3. Continents of the Mind
Cultural exchange and conflict
Cultures are substantial at the centre and vague round the edges. They are made of shared ideas, perceptions, beliefs, arts and styles, languages, conventions, judgements, mores and history. This is humanity's software. Culture and race, ethnicity, language and nationality are involved, but this is multi-faceted, and few people sit in a clearly-defined cultural box.
Subcultures exist within cultures, cultures cross boundaries, and cultures and subcultures coexist within countries or even on one street. Our character is affected by our originating culture, yet foreign, exotic and mixed influences are important, particularly amongst the young, and have been so for centuries. Cultural attributes shift surreptitiously, and cross-fertilisation over the millennia has been intricate and enormous.
Cultural change percolates mostly through cosmopolitan groupings: city populations, travellers, traders, sailors, conquerors and migrants. Cultural shifts often arise amongst younger generations. Mixed marriages are important cultural interfaces.
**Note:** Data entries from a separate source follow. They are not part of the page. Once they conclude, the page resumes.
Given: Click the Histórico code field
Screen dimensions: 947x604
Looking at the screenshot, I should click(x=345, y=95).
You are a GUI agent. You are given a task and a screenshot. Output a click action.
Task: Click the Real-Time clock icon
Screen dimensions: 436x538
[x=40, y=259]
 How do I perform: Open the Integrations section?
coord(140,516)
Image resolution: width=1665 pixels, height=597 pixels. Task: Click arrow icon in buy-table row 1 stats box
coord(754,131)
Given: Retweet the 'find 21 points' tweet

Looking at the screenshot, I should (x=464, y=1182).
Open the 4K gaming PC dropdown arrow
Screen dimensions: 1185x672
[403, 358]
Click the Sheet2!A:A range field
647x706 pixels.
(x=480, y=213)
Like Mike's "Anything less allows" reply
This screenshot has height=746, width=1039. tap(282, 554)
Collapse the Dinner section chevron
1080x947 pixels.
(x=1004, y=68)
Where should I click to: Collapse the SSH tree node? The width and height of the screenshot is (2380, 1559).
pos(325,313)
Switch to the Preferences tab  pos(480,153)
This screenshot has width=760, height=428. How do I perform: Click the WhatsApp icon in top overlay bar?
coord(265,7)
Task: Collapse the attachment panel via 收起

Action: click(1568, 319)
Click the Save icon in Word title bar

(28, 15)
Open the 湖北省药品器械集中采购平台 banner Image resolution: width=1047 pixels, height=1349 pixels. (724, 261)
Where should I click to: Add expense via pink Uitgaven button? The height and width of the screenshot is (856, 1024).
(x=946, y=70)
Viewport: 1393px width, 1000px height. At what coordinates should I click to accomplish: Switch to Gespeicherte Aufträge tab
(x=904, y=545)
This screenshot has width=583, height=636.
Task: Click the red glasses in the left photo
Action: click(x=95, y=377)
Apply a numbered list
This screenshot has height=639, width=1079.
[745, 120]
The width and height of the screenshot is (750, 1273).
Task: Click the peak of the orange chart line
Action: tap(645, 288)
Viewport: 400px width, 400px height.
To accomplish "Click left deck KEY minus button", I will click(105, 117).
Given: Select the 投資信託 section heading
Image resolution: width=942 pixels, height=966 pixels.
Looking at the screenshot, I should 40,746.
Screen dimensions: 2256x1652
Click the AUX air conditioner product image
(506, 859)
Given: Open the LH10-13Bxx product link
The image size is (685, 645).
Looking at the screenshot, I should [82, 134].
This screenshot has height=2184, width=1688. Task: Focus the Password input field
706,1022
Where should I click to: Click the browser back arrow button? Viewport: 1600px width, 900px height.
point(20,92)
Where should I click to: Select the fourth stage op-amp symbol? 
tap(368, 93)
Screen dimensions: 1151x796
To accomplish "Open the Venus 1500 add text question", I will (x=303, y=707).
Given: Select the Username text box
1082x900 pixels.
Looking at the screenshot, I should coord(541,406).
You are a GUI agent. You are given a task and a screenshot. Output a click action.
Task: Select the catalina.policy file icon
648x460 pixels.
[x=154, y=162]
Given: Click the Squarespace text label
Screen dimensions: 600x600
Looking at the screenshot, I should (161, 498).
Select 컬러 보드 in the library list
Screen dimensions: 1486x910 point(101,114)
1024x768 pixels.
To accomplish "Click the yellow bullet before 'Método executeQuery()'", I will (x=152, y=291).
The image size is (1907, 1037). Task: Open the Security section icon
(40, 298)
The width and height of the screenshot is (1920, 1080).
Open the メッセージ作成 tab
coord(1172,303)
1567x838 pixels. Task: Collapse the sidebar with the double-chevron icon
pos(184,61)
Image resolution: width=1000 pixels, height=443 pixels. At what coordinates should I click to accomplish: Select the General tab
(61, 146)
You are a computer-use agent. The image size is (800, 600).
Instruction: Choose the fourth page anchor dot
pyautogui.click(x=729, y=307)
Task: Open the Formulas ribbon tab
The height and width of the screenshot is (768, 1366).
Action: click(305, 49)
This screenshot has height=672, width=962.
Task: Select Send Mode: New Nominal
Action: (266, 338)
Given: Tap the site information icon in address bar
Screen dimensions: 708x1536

Xenophobes tend to forget that all cultures and ethnic groups are mongrel, dependent on taking in new blood and interacting with foreigners to generate dynamism. Cultural identity changes, but it is never weakened if it is vibrant.
Cultural voids can be traumatic. Many cultures have been undermined or wiped out by Western imperialism, yet a void is also a birthplace for a new cultural spark. Cultural regeneration could be one of the strong points of the 21st C. Inter-cultural friction is a sign of fermentation as long as we don't take things too far.
In the human aspect of the globalisation process, we are embracing other cultures' ideas and ways, yet there is an equal and opposite accentuation of cultural uniqueness too. When a culture is alive, creative and confident, openness and protection don't conflict.